Neural ODE control for classification, approximation and transport

TL;DR

This paper applies control theory to Neural ODEs to analyze their capabilities in classification and approximation, providing constructive proofs and linking neural transport to optimal transport.

Contribution

It introduces a control-theoretic framework for Neural ODEs, offering nonlinear, constructive proofs for classification and approximation, applicable to ReLU activations.

Findings

Control strategies can classify data by controlling NODEs from initial to label-specific subdomains.

The nonlinear properties of NODEs enable finite-step transformations using hyperplanes.

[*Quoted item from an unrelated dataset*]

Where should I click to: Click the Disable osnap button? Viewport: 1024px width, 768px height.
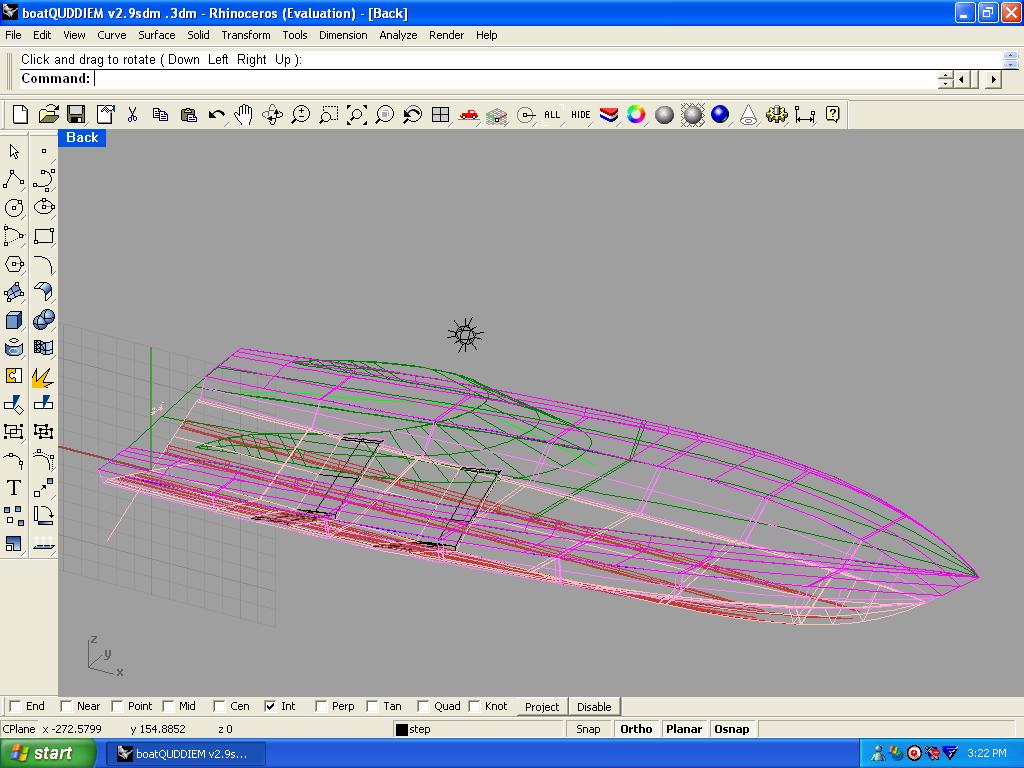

Results connect neural transport equations with optimal transport theory.

Abstract

We analyze Neural Ordinary Differential Equations (NODEs) from a control theoretical perspective to address some of the main properties and paradigms of Deep Learning (DL), in particular, data classification and universal approximation. These objectives are tackled and achieved from the perspective of the simultaneous control of systems of NODEs. For instance, in the context of classification, each item to be classified corresponds to a different initial datum for the control problem of the NODE, to be classified, all of them by the same common control, to the location (a subdomain of the euclidean space) associated to each label. Our proofs are genuinely nonlinear and constructive, allowing us to estimate the complexity of the control strategies we develop. The nonlinear nature of the activation functions governing the dynamics of NODEs under consideration plays a key role in our proofs, since it allows deforming half of the phase space while the other half remains invariant, a property that classical models in mechanics do not fulfill. This very property allows to build elementary controls inducing specific dynamics and transformations whose concatenation, along with properly chosen hyperplanes, allows achieving our goals in finitely many steps. The nonlinearity of the dynamics is assumed to be Lipschitz. Therefore, our results apply also in the particular case of the ReLU activation function. We also present the counterparts in the context of the control of neural transport equations, establishing a link between optimal transport and deep neural networks.